For since by man came death, by man came also the resurrection of the dead. For as in Adam all die, even so in Christ shall all be made alive. (1 Corinthians 15:21–22)

Paul’s use of parallel language in 1 Corinthians 15:53–55, such as “corruptible” and “incorruptible,” “mortal” and “immortal,” reflect that duality. Adam’s fall introduced corruption and mortality into the world. Jesus’s Resurrection reverses that corruption and mortality, transforming humanity into beings incorruptible and immortal. For Paul, this final transformation is vital, as evidenced by the presence of Δεῖ γὰρ (For it is necessary. . .) at the beginning of 1 Corinthians 15:53.

However, while the process that will lead humanity toward this state may have been initiated by the Resurrection, the fulfillment of this promise lay in the future. The allusion in the first clause of 1 Corinthians 15:52 to 1 Thessalonians 4:16, “For the Lord himself shall descend from heaven with a shout, with the voice of the archangel, and with the trump of God: and the dead in Christ shall rise first,” directs the attention of the reader toward the future parousia of Jesus. For Paul, the Second Coming of Jesus and the subsequent Resurrection of the just represent a defining historical moment when death will be conquered and humanity can once and for all shrug off the curse of Adam. Pauline scholar James D. G. Dunn notes that for Paul, “As the resurrection of Jesus began a new age, a new humanity, so his coming again will bring that age to a climax and complete the work of salvation which was then begun.”[26]

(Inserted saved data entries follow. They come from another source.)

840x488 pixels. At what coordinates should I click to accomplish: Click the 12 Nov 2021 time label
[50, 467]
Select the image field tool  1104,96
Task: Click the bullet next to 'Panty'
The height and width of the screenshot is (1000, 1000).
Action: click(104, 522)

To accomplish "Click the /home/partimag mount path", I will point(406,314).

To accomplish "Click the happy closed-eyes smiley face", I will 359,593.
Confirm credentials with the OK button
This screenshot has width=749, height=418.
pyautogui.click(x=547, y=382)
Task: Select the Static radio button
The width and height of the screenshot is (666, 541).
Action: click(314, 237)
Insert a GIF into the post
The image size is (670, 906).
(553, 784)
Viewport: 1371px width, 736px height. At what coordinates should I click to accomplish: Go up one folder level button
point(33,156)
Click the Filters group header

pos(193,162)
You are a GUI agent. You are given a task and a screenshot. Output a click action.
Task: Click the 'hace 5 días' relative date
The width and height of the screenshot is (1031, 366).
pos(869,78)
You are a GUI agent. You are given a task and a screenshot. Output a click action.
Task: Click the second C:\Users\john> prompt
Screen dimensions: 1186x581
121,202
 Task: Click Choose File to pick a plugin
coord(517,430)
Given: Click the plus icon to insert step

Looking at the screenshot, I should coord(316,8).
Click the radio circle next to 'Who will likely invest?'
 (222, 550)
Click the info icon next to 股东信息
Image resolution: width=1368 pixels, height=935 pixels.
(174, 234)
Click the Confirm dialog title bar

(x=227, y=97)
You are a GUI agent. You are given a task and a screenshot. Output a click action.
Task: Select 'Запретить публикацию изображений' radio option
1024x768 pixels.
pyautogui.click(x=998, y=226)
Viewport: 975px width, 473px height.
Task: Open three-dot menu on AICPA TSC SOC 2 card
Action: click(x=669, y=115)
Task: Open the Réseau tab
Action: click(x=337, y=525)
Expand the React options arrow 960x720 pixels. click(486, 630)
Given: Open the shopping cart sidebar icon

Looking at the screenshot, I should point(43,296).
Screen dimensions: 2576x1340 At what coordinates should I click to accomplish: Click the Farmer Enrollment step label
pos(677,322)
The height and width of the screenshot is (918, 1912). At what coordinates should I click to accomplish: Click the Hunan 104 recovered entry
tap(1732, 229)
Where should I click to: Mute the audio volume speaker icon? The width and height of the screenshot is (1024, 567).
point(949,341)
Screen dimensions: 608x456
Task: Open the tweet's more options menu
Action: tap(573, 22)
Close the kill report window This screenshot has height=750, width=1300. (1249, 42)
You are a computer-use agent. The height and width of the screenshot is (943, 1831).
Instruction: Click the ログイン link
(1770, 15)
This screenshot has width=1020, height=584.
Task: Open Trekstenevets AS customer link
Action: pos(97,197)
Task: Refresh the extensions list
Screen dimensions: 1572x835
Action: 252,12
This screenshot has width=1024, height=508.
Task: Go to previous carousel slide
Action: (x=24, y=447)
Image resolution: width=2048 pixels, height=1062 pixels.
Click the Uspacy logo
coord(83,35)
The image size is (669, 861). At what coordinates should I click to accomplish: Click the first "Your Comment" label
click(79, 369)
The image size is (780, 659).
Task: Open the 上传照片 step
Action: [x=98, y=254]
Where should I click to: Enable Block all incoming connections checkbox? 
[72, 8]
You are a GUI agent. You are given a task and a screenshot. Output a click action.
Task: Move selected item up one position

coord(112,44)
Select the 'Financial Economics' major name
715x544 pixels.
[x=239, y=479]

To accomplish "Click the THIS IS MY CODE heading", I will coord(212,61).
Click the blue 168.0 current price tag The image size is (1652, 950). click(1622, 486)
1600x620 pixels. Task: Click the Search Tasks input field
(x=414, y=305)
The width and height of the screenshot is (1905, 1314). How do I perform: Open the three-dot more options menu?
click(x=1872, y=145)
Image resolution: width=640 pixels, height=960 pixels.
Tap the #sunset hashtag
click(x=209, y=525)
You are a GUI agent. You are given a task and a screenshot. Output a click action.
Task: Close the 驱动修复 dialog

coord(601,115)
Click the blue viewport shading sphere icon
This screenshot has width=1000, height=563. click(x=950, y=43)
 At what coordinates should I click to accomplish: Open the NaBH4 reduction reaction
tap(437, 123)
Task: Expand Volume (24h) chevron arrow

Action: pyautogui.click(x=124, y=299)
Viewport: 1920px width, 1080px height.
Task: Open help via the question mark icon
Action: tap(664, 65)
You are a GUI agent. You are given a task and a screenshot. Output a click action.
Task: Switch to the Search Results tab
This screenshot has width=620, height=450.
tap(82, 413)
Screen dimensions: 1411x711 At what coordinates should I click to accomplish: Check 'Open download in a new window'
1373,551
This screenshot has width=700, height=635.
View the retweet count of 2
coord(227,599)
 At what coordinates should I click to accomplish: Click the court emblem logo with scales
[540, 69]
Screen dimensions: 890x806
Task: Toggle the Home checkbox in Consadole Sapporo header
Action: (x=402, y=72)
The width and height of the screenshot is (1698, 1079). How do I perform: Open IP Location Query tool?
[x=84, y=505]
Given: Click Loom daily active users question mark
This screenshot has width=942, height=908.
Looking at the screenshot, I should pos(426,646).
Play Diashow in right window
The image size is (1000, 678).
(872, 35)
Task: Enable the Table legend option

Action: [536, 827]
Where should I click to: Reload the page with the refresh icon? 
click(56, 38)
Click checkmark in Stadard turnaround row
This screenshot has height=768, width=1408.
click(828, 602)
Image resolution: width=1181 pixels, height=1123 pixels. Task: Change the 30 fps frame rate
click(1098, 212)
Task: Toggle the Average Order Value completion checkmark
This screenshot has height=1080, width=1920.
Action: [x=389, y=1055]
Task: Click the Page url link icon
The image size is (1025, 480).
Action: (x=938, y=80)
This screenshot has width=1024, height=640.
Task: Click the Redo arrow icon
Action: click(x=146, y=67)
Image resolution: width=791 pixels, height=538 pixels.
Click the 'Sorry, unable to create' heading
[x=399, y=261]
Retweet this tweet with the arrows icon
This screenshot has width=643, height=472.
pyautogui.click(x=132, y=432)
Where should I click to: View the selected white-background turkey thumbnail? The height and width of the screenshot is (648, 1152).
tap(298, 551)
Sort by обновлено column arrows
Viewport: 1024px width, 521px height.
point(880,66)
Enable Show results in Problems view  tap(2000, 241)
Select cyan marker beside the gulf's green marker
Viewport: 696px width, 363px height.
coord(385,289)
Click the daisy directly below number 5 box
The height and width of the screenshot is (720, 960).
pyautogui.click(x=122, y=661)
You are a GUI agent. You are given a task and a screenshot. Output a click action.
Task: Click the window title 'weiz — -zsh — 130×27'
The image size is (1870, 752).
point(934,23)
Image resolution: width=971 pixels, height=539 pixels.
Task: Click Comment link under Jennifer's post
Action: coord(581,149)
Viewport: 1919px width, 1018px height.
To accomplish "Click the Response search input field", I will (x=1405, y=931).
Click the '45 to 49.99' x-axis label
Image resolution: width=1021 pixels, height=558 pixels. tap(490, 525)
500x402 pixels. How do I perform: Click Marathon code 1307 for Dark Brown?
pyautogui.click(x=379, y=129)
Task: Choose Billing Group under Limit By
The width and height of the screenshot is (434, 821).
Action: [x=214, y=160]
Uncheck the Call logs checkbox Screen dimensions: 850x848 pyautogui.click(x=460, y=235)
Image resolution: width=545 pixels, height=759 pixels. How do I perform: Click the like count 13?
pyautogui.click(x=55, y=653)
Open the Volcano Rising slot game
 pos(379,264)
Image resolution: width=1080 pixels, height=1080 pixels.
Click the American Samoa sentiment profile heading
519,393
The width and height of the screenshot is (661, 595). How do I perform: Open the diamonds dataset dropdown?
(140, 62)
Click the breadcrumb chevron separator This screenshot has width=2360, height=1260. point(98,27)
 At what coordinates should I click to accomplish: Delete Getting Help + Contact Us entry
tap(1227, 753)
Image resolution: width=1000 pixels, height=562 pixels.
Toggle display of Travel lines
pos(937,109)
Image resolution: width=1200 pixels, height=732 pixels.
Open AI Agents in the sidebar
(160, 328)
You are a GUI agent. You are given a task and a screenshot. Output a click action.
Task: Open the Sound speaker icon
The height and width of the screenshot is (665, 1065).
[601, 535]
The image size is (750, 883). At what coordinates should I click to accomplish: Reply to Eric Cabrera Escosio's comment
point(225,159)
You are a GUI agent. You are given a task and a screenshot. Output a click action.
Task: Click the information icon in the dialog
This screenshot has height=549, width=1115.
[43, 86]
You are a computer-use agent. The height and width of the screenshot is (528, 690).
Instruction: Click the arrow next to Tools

Paul’s eschatology and Christology are tightly welded together. It is only through Jesus’s death and Resurrection that he could overcome death, and it will only be at his parousia (or “coming”) that faithful Christians such as Paul can anticipate their own resurrection and conquest of death:

Because the final events have already begun with the resurrection of Christ and since that event Christ has been appointed by God as Lord, the resurrection of Christians will not take place until the parousia of Christ, which in turn will bring about the end, in which all hostile powers will be destroyed and God will be all in all.[27]

Paul views the eschatological parousia as pivotal for finally overcoming Adam’s Fall, a transformation that could only be realized if (1) Jesus is resurrected, and (2) Jesus makes a triumphal return.

The quotation of 1 Corinthians 15:53–55 within Abinadi’s speech serves a similar purpose, although with a different point of emphasis. For Paul, there is a logical process involved with overcoming the curse of Adam:

  1. The Resurrection of Jesus
  2. The parousia of Jesus
  3. The transformation from “corrupt” and “mortal” to “incorrupt” and “immortal”
  4. The conquest of death

Abinadi also sees a logical progression of events leading to the conquest of the natural man. Although both use the same language, the way Abinadi constructs his statements in Mosiah 16:6–10 produces a slightly different emphasis and order than does Paul:

  1. The condescension of Jesus
  2. The conquest of Sin
  3. The Resurrection of Jesus
  4. The conquest of death
  5. The transformation from “mortal” and “corrupt” and “immortal” and “incorrupt”

Abinadi’s construction differs from Paul’s in two key ways:

  1. The focus for Paul in 1 Corinthians is primarily upon the Resurrection of Jesus—that is the singular event that overcomes the natural man. For Abinadi, the focus is twofold: The condescension and the Resurrection. Both are requisite for humanity’s transformation.
  2. For Paul, the parousia is crucial. It is Jesus’s triumphant return that will pave the way for the transformation of humanity into an “immortal” and “incorruptible” state. For Abinadi, the only parousia that matters is the first one—Jesus’s birth. There is no indication in Abinadi’s speech that he conceives of a “second” coming of Jesus.

Both points accentuate what has been the major emphasis all along for Abinadi—the essential nature of the incarnation, ministry, and death of Jesus.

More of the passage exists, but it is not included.